[Data excerpts — start]
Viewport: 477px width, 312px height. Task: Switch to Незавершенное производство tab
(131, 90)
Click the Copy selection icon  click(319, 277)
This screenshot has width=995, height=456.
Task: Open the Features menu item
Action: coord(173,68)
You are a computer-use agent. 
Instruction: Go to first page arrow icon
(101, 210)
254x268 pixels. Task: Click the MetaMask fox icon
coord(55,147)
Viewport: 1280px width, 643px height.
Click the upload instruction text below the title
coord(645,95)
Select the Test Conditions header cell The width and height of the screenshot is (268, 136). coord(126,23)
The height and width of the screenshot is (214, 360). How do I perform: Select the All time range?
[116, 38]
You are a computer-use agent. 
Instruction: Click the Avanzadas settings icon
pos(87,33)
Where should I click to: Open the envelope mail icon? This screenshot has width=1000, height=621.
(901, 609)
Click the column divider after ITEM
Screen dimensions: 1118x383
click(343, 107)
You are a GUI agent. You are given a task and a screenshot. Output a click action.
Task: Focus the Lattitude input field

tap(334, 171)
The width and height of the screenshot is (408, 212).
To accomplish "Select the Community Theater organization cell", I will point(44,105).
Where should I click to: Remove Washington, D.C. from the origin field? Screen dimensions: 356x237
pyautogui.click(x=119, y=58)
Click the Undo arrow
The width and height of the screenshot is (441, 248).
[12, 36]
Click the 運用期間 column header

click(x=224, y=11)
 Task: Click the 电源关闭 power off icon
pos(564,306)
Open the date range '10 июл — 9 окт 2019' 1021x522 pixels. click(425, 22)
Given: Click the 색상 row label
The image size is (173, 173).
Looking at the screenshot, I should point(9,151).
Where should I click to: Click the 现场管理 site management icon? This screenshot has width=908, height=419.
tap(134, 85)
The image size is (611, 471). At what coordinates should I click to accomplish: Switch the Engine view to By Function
[Data excerpts — finish]
Action item: Retype the line containing "Select the Test" and all the lines after it, ending with the final line of the material, exactly.

Task solution:
Select the Test Conditions header cell The width and height of the screenshot is (268, 136). coord(126,23)
The height and width of the screenshot is (214, 360). How do I perform: Select the All time range?
[116, 38]
You are a computer-use agent. 
Instruction: Click the Avanzadas settings icon
pos(87,33)
Where should I click to: Open the envelope mail icon? This screenshot has width=1000, height=621.
(901, 609)
Click the column divider after ITEM
Screen dimensions: 1118x383
click(343, 107)
You are a GUI agent. You are given a task and a screenshot. Output a click action.
Task: Focus the Lattitude input field

tap(334, 171)
The width and height of the screenshot is (408, 212).
To accomplish "Select the Community Theater organization cell", I will point(44,105).
Where should I click to: Remove Washington, D.C. from the origin field? Screen dimensions: 356x237
pyautogui.click(x=119, y=58)
Click the Undo arrow
The width and height of the screenshot is (441, 248).
[12, 36]
Click the 運用期間 column header

click(x=224, y=11)
 Task: Click the 电源关闭 power off icon
pos(564,306)
Open the date range '10 июл — 9 окт 2019' 1021x522 pixels. click(425, 22)
Given: Click the 색상 row label
The image size is (173, 173).
Looking at the screenshot, I should point(9,151).
Where should I click to: Click the 现场管理 site management icon? This screenshot has width=908, height=419.
tap(134, 85)
The image size is (611, 471). At what coordinates should I click to accomplish: Switch the Engine view to By Function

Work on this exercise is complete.